Going on vacation with other people's dysfunctional families isn't always that fun, but I'll make an exception for the Posts and co. of THE VACATIONERS, who pack all their secrets and quiet disappointments with each other off to Mallorca for two weeks. Manhattanites Jim and Franny Post are off for sun and fun with son Bobby (a not-very-successful real-estate broker in Miami), daughter Sylvia (about to head off to college), Bobby's girlfriend Carmen, plus Franny's best friend Charles and his husband Lawrence. What none of the other guests know is that Franny is using this trip to decide whether she and Jim should divorce after Jim strayed, an act of infidelity that already cost him his job.
You already know that the vacationers of THE VACATIONERS are eventually going to find the house too small, the walls too thin, and their family ties too itchy and constraining. For the most part, the reader of THE VACATIONERS feels none of these things, and can even enjoy the Spanish setting in moments when the family can't. (A private pool and the beach? Send me away!) One of the most nuanced relationships I found in here was between Franny and Charles -- it's rare, in a way, that you see that kind of friendship between older people in fiction, while the woman-and-her-gay-best-friend dynamic is all over millennial pop culture). And then there's Sylvia and her image of herself in that pivotal moment between high school and college. She could so easily have been a dumb cliche but I found her fascinating.

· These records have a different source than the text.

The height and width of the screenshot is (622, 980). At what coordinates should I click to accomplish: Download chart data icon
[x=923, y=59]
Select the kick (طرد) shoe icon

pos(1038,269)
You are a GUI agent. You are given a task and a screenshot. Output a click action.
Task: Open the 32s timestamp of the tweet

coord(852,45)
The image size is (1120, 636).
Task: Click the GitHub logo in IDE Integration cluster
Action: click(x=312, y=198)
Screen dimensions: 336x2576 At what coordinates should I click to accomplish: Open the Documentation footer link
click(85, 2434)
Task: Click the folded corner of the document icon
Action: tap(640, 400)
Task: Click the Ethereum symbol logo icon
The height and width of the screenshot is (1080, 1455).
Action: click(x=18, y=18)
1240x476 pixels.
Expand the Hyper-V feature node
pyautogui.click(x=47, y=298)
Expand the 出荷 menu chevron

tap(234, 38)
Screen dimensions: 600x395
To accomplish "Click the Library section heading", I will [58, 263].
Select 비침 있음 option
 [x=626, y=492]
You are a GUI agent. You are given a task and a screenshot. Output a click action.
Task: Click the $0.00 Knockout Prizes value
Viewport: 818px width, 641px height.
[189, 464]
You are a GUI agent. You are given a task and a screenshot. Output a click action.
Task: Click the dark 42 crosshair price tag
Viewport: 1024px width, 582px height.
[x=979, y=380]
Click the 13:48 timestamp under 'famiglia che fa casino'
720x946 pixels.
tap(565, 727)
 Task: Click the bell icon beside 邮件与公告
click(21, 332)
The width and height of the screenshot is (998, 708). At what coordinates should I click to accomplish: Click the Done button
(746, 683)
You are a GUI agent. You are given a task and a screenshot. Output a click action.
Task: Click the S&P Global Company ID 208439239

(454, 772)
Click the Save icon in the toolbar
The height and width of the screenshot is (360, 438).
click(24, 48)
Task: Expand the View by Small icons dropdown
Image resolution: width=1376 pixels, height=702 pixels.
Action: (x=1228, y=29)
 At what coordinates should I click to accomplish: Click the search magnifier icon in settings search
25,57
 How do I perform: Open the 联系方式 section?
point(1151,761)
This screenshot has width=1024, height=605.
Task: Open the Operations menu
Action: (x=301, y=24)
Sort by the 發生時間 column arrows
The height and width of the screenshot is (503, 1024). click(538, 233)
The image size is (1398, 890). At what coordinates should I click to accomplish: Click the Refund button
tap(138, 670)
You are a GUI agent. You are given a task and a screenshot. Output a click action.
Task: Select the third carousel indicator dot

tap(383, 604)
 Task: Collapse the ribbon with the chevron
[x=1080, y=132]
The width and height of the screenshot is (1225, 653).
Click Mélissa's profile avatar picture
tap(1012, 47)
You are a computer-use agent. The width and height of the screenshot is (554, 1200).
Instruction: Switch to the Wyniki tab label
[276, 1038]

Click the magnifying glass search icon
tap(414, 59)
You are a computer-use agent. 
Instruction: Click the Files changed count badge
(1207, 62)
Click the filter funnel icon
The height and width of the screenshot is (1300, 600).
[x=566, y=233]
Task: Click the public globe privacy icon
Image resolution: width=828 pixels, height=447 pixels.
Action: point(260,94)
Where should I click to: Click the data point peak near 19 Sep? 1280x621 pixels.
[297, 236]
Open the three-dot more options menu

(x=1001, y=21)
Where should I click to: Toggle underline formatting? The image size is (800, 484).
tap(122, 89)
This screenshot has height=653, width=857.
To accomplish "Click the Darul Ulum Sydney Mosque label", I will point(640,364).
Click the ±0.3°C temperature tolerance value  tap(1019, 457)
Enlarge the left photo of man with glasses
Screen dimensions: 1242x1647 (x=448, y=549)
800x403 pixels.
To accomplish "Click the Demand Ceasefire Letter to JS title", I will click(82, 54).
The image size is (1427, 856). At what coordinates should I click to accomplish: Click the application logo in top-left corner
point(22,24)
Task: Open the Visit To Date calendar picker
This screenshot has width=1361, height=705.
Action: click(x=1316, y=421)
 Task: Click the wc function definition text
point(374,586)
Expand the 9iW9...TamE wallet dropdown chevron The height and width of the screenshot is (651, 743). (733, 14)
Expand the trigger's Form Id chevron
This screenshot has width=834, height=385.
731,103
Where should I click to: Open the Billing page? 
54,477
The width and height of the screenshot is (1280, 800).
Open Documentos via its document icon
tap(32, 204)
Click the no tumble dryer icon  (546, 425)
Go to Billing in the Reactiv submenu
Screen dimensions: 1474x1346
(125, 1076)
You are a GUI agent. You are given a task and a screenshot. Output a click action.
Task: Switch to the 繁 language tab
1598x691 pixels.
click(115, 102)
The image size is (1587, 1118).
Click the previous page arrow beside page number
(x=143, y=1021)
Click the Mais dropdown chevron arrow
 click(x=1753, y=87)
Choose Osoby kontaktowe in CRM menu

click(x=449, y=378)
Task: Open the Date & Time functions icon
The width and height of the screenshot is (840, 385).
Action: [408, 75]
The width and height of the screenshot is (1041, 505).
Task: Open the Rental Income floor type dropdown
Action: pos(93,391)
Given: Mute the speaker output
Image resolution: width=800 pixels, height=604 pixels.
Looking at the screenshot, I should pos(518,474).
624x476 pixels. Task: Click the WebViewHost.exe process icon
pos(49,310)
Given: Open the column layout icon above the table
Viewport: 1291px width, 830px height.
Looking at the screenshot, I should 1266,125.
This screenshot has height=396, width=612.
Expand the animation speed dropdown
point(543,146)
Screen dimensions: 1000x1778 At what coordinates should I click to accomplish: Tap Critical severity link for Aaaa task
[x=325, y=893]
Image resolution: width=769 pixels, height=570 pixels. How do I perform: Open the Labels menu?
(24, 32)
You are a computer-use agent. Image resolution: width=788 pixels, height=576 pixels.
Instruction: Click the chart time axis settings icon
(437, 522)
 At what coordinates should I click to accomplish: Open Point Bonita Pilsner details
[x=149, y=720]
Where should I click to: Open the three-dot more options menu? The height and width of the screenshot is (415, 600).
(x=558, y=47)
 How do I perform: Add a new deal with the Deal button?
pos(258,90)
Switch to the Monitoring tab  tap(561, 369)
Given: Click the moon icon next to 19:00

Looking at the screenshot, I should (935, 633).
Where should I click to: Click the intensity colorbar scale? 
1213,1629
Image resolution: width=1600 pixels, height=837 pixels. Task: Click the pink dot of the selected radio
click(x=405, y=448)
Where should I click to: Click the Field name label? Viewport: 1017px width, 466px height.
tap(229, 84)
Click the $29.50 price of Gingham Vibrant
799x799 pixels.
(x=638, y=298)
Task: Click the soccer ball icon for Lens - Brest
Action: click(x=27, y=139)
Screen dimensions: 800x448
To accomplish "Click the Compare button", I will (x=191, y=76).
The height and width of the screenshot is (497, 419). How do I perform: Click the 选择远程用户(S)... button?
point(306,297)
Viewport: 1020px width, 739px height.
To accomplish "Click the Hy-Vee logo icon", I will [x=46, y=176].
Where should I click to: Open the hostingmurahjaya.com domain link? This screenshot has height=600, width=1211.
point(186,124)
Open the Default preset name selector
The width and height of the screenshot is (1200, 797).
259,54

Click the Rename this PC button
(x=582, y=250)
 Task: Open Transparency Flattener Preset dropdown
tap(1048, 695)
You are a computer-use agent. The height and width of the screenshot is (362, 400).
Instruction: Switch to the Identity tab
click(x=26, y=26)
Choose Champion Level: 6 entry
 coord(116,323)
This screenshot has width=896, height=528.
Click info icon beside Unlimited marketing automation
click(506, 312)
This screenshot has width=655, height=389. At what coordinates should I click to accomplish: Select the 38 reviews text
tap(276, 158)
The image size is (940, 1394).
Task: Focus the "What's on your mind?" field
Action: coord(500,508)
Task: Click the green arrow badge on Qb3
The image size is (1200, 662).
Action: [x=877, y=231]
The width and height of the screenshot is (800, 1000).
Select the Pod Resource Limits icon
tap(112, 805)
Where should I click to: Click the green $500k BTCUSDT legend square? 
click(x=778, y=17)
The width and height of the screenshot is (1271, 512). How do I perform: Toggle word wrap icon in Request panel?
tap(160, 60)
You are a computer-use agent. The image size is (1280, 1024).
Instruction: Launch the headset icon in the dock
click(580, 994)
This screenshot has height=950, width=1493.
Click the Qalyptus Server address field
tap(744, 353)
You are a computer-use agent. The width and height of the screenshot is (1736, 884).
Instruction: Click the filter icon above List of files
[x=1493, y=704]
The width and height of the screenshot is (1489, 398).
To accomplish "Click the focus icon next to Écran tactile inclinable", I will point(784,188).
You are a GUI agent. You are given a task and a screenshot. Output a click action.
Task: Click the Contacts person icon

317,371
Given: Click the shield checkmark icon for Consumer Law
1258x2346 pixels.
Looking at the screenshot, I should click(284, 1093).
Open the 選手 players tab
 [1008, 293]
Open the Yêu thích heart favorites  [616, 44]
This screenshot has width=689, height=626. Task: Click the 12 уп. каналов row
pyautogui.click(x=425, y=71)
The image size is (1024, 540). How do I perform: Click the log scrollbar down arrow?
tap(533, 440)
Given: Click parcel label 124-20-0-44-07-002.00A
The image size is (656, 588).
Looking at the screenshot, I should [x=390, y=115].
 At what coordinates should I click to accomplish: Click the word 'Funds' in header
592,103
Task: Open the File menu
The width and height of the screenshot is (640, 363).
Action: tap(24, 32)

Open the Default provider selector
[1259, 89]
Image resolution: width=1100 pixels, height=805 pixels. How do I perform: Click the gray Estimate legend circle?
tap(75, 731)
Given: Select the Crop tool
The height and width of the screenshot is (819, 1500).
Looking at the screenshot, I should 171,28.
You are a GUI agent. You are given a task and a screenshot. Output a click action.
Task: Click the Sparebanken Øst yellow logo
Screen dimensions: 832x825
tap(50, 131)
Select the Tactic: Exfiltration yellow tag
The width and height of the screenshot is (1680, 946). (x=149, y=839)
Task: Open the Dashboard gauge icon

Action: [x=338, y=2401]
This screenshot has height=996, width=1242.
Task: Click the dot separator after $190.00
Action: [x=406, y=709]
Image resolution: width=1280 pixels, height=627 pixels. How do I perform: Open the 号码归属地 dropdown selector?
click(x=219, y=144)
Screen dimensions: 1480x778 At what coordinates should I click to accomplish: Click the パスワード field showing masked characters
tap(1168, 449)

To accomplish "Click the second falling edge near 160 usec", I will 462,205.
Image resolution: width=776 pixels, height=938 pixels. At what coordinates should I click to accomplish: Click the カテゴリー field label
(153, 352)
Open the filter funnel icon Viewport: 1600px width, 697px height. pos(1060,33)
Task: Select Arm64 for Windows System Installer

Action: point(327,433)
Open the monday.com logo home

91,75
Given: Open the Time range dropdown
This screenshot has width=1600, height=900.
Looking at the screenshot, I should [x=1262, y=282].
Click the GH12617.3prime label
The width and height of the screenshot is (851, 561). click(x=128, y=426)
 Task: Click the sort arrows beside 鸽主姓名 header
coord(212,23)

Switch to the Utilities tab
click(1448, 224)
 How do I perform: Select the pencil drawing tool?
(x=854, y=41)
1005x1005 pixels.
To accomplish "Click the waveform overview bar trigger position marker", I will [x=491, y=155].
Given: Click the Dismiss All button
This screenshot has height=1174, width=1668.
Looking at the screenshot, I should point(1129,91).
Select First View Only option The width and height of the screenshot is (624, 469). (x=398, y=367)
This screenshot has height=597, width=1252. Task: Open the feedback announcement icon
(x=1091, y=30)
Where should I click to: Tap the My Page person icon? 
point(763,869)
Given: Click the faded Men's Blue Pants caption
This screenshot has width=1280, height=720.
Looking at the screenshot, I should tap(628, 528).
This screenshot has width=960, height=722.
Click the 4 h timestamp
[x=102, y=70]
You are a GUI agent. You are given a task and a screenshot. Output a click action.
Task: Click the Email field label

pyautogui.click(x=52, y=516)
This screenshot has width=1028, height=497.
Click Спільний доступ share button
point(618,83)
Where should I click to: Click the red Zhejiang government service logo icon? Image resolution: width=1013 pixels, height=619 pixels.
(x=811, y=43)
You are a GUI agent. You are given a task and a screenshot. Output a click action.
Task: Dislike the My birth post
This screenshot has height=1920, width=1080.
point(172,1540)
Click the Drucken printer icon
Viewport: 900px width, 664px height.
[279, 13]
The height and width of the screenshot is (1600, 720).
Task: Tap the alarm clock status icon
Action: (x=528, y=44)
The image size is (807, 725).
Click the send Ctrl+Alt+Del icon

If I had any complaints (and alas, I always have one) I had trouble getting a handle on Franny Post, the matriarch who pushed this trip into being. She's in the book plenty, but I lacked a sense of her inner life that I got from even brief sketches of the other characters. (I think Carmen's sections are my favorite. Poor Carmen.) Perhaps I had trouble understanding why she chose to go through with the vacation in the first place, given the currents of familial strife underlining it.